Starting January 1, 2019, the New York state-specific treatment forms (such as PT-4) used for billing and reporting will be optional. Providers may replace these forms with the CMS-1500 form and a required Narrative Report.
To download an example PT/OT Narrative Report, click here.
What does this mean for you?
Your clinic can opt out of additional forms (such as PT-4) and provide a CMS-1500 and Narrative Report instead.
What is required for a PT/OT Narrative Report?
Per the New York State Worker's Compensation Board:
- Rendering Provider's Name
- Referring Provider's Name
- What was the frequency and period of the treatment ordered?
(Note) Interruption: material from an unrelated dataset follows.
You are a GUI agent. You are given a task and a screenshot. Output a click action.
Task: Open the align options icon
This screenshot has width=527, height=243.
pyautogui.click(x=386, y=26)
- Diagnosis(es) of Referring Provider
- Examination Findings
- (Re-)Evaluation/(Re-)Assessment of the patient's condition
- Progress/Gains toward specific objective functional goals related to work or activities of daily living
- Were identified goals met? If no, comment on the re-evaluation and/or change in treatment plan.
- Plan of Care
- Treatment plan including a plan for the identification of ongoing specific objective functional goals and the re-evaluation of treatment.
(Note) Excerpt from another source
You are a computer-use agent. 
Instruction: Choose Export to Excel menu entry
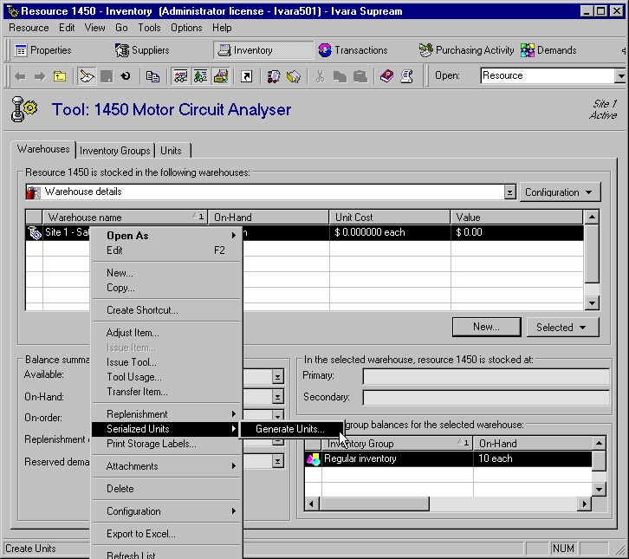coord(140,534)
For Psychologists, please see: Psychology Narrative Report
Can I submit the Narrative Report electronically?
While payers will start accepting Narrative Reports electronically, you are unable to accomplish this in the application. We are diligently working to create a tool to submit Narrative Reports electronically with your CMS-1500 forms. Electronic submission is not required until January 1, 2020.